Tuesday, July 15, 2014: 11:20 AM
Room: F205
Distributed Paper
Natasia HAMARAT , Université libre de Bruxelles, Brussels, Belgium
For thirty years, biomedicine is characterized by the development of clinical, organizational and legal structures that promote the “narrative based medicine”. These structures are expected to strengthen the “humanization of care” and the “patient participation in decision-making”, but they also inherently contain a risk of strengthening the social control of the patient, especially in cases where these narratives are used to assess the legitimacy of the patient’s demand for a medical intervention. According to Memmi (2003), a consequence of the development of the “narrative based medicine” for the therapeutic activism is the focus on issues related to the body, evidenced by the emergence of feminist and LGBTQ movements in the early 1970s and, more recently, the mobilization against the AIDS epidemic and the increase of patients’ organisations. Therefore, how to think, in the same analytical framework, the incentives to produce subjective narratives of the body in the privacy of the medical practice and the public claims for recognition of a lay expertise over the body from the patient’s organisations? My PHD thesis focuses on the shaping of an experiential expertise in and by the French-Belgian breast cancer patient’s organisations, a pathology strongly subject to the incentive to produce narratives because of the impairment to the performative femininity.

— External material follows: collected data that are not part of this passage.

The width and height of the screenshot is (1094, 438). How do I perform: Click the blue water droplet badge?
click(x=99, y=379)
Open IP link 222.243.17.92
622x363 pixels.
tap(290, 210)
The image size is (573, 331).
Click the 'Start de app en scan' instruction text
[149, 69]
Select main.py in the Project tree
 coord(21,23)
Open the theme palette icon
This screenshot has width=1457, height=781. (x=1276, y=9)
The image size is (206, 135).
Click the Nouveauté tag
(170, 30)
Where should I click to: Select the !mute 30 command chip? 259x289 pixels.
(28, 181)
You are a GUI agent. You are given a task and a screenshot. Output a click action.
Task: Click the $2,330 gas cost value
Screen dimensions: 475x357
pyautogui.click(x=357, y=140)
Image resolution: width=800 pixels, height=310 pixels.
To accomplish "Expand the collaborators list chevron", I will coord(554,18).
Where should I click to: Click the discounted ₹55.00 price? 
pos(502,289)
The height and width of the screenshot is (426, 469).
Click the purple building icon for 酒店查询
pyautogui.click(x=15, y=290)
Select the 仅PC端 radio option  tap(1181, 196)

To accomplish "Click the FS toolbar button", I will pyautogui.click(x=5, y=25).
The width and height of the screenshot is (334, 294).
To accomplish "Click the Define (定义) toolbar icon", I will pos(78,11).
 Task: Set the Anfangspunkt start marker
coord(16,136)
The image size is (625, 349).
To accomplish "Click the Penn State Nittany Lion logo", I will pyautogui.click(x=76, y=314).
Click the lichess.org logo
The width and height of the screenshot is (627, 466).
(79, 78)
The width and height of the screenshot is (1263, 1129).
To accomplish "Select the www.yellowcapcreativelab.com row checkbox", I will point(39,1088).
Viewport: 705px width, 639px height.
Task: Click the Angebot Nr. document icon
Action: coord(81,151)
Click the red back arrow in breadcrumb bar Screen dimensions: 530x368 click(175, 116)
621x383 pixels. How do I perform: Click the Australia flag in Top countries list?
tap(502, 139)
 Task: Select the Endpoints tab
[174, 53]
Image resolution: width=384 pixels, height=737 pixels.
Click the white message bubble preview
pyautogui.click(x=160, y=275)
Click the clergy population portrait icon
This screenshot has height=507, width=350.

In this paper, I propose on the one hand, a reflection on the theoretical and methodological challenges that seem to be facing the researcher when (s)he studies the political resistance in this medical context and, on the other hand, based on examples from my fieldwork, an illustration of how these activists frame their critique of the system through their personal awareness of the illness experience, transforming this awareness into a “politicized collective illness identity” (Brown et al. 2004) holding legitimacy from the discursive operation of generalization - from the singularity to the collective experience.